Элис подошла к Ауре, и в ужасе замерла.

Ауры не было с ней.

То есть, ее тело было здесь, но разум отсутствовал.

У Элис пошли мурашки по коже.

— Аура? — женщина наклонилась. Ее пробрал страх.

Аура медленно моргнула, глядя в пустоту.

Она не видела доктора Андерсон, она не видела ничего. Она не думала ни о чем.

О Боже…

— Аура, пожалуйста, прости меня! — доктор Андерсон опустилась перед ней на корточки, взяла ее руки в свои. — Аура, дорогая, ты меня слышишь?

Она не слышала.

Аура уже ничего не слышала.

Элис заплакала. Она превратила маленькую, беззащитную девочку в человека, способного напасть на живое существо, причинить ему боль.

Что она скажет своей дочери?

Как она сможет теперь смотреть ей в глаза, после того, что сделала с беззащитной девочкой, так похожей на нее?

Разве она сама сможет считать себя достойным человеком?

Она держала Ауру здесь, против ее воли, довела до безумия.

Что теперь?

Все закончилось?

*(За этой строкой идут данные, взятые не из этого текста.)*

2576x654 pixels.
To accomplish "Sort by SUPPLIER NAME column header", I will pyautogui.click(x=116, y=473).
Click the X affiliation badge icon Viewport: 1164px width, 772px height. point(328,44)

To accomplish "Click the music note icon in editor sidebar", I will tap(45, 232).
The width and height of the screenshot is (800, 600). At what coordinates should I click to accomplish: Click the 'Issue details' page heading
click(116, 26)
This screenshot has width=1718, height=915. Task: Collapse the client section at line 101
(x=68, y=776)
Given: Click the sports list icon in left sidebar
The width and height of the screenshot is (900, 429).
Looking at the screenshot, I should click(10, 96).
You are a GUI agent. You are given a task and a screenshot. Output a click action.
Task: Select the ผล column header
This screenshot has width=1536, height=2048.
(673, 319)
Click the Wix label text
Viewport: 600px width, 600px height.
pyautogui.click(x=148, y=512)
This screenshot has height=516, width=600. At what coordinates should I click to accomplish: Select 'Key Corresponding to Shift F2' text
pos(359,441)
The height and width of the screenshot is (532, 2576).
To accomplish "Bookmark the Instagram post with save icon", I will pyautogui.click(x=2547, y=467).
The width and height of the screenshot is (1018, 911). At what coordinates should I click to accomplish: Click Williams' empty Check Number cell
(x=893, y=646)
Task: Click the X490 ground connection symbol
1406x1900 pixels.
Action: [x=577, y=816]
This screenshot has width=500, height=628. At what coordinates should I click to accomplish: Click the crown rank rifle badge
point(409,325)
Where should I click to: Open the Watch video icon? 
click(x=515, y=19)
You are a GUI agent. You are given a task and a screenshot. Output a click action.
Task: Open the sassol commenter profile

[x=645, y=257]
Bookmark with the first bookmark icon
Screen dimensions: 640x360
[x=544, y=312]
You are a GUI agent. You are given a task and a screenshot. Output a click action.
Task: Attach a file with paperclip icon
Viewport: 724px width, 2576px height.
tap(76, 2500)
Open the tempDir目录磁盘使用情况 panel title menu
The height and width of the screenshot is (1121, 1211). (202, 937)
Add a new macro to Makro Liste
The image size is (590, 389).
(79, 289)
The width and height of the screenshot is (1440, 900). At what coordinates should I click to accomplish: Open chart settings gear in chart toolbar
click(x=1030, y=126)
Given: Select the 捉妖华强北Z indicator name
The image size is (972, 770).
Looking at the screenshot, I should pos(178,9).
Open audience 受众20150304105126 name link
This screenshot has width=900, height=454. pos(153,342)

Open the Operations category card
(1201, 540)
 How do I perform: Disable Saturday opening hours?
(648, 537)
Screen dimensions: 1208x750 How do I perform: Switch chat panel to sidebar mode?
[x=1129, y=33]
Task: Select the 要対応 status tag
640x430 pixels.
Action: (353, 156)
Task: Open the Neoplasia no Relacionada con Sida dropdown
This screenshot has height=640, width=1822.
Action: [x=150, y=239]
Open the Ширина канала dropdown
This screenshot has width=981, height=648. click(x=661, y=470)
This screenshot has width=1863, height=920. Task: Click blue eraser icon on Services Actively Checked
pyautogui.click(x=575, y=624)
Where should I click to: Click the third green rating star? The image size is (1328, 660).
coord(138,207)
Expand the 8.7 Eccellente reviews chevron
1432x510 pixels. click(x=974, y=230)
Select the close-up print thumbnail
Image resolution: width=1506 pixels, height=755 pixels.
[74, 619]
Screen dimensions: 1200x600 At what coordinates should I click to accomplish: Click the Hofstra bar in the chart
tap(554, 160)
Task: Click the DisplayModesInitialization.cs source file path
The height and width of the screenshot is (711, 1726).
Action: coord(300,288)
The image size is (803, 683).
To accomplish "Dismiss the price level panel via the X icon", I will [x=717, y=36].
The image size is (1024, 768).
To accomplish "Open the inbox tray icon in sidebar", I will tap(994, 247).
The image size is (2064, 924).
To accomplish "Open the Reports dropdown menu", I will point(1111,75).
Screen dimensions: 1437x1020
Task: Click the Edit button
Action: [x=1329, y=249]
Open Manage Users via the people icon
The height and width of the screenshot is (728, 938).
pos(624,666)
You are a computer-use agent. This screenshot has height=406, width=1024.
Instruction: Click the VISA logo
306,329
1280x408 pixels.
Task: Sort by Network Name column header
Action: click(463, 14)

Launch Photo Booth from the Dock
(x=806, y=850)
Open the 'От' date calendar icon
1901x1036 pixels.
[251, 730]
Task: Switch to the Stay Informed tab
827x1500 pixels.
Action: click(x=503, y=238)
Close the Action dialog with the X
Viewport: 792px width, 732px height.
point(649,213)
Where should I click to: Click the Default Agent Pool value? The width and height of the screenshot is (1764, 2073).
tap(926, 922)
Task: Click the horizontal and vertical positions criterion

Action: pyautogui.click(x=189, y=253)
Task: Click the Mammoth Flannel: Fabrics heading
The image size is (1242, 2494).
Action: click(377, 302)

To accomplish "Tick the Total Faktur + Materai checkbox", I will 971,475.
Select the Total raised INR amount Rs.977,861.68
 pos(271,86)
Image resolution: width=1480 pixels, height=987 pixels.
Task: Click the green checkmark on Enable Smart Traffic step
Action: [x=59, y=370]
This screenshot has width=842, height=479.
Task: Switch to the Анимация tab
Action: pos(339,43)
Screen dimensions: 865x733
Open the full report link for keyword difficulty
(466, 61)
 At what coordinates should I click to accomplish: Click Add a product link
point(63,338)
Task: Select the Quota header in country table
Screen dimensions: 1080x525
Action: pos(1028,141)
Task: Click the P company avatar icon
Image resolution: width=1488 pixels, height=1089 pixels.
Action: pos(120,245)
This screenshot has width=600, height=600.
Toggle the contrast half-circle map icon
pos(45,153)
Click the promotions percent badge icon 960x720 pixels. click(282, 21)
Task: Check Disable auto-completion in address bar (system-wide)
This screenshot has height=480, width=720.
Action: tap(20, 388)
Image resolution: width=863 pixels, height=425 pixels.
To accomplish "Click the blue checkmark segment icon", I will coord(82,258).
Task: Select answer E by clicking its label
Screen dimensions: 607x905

Это конец?

Элис встала.

Вытерла слезы. Осознание беды помогло ей понять, что она натворила. Элис приобняла Ауру, уложила ее на постель, и заботливо накрыла шерстяным покрывалом; пригладила черные волосы.

Аура закрыла глаза, словно понимая, что теперь должна спать. Губы Элис вновь задрожали, от сдерживаемых слез. Теперь она ждала Кэмерона в нетерпении; она хотела обсудить с ним одну важную деталь, и настроена была решительно.

* * *

Я могла с уверенностью сказать, что лежу в горизонтальном положении. Но я не могла пошевелить руками. Что-то не давало. Я в панике задышала, когда открыла глаза, и увидела перед собой лишь темноту.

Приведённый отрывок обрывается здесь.